In this project, we worked to implement a medium-grain hardware accelerator for sorting a variable length integer array. The baseline design consists of a pure-software sorting microbenchmark, in which a quicksort algorithm is implemented. This program is run on a pipelined processor with its own instruction and data cache. The alternative design adds to the baseline design with a hardware accelerator and the necessary software to configure and assist the accelerator. The purpose of this project was to gain familiarity with implementing an accelerator, as well as getting experience with hardware/software codesign. In addition, the open-ended nature of the alternative design pushed us to think critically about what designs may yield the best area, energy and performance results.
Finally, this project gave us some insight into how physically incorporating an accelerator into the design effects area, energy, and timing. In our alternative design, the accelerator loaded 8 integers from a provided source address, sorted the 8 integers, and wrote them back into the source address, like so:
It then repeated the process until the entire source array had been transformed into an array of multiple sorted blocks of 8 integers. The software then assisted the accelerator by merging the sorted blocks into the destination array.

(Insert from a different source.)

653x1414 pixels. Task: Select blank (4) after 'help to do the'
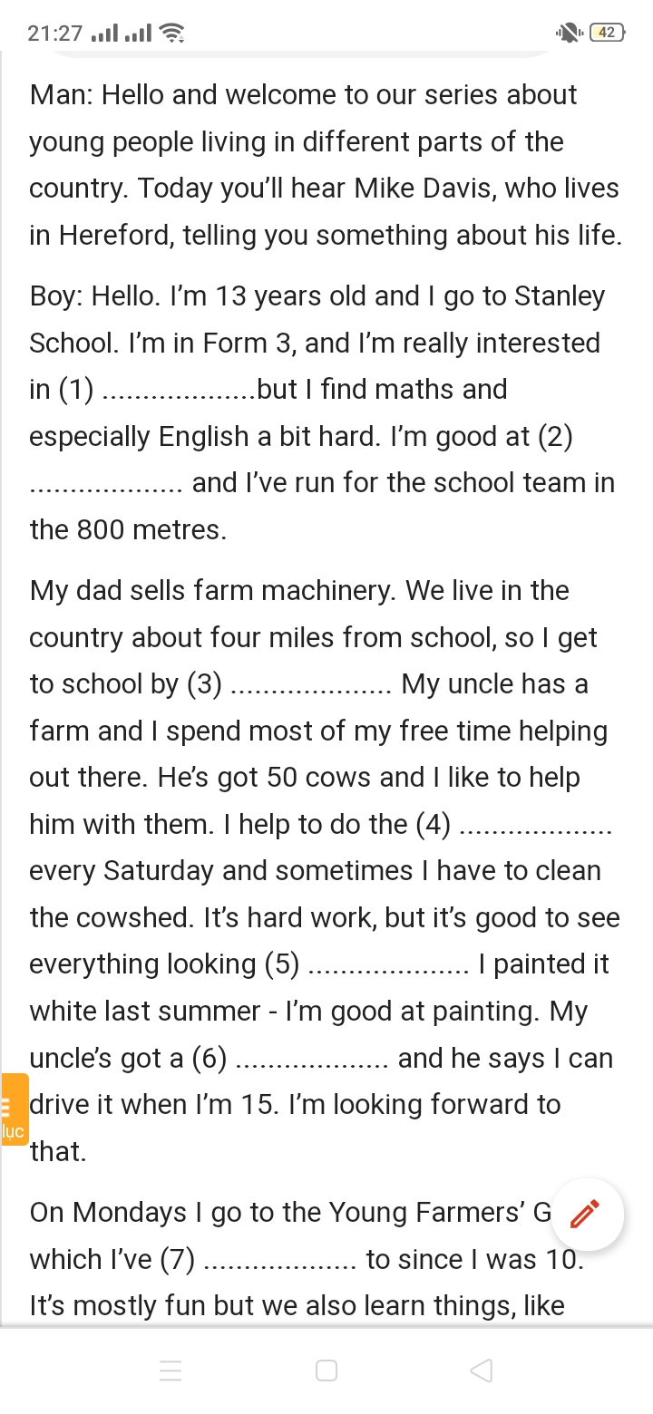538,827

We were able to successfully complete the alternative design, and push everything through the ASIC toolflow. Based on the results gathered from pushing the designs through the flow, we found that when sorting a 128 integer array, the alternate composition provided 1.04x the performance of the baseline, while consuming 1.11x the amount of energy, and 1.04x the amount of area. We conclude that whether or not an accelerator is a good fit for a design is specific to the situation, however our results push us towards believing that the tradeoff between performance and energy/area from implementing the accelerator to not be worth it. We do however believe that this could change with further optimizations. Overall, the additional area overhead is expected because we are building an accelerator on top of the existing pmx composition. Therefore, to make the accelerator worthwhile, the focus of further work should be on reducing the energy overhead and increasing performance.